Carlos Nuno Castel-Branco lembrou também que em 2013 o IESE voltou a alertar sobre a bolha económica em Moçambique “é que essas bolhas são efémeras e quando mais depressa crescem, mais depressa rebentam, e quanto mais expandem mais finas ficam as paredes e rebentam. Então alertamos que estavamos a entrar na dinâmica de implosão e explosão. A explosão é quando entramos em crise e depois há uma implosão que é a contração do emprego, do investimento, etc, mas a dívida fica”.
Questionado pelo @Verdade como se sente por ter razão o professor confessou: “Esta é uma coisa daqueles que não dá gosto nenhum dizer tinha razão, porque o motivo que falamos dessas coisas é para evita-las e o pior cenário era vive-las, hoje estamos a vive-las! Não dá gozo nenhum dizer que eu tinha razão”.
“Sinto-me tão mal como qualquer cidadão moçambicano que se sente defraudado, que sente incapaz de influenciar o curso das coisas para melhorar as condições de vida. Para minimizar os problemas que temos, do ponto de vista meramente científico, é um campo enorme de pesquisa que se abre de novo. Como cidadão é uma tristeza”, lamentou Castel-Branco.

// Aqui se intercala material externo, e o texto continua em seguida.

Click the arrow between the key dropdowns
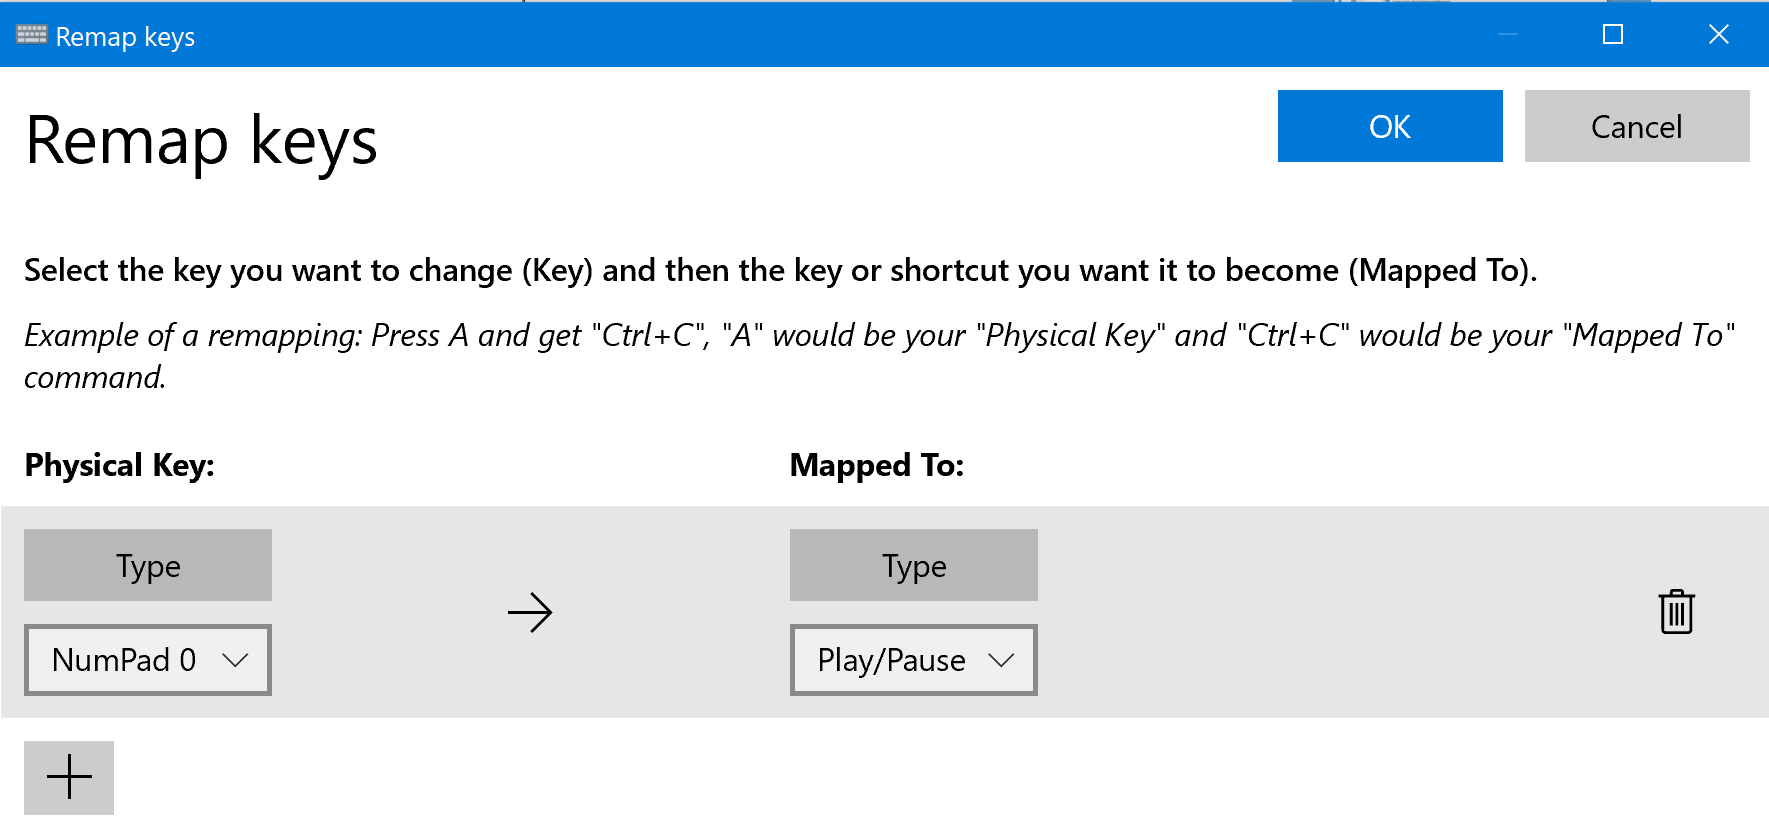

Entretanto o economista avisa novamente: “o pior neste momento é que quando falamos das expectativas, na campanha eleitoral já se diz que o Presidente Nyusi resolveu o problema da crise económica, já estamos a receber mais investimento, tudo está a acontecer com os mesmos princípios anteriores, então não aprendemos nada”.
“Para as multinacionais a nossa crise não é problema, porque na pior das hipóteses o nosso Estado não tem nenhum poder de negociação e eles conseguem tudo o que querem. E isso não é nada surpreendente, a maneira de agir do capital estrangeiro, o que é interessante é que a gente não saiba isso, eu acho que a gente sabe”, concluiu o professor.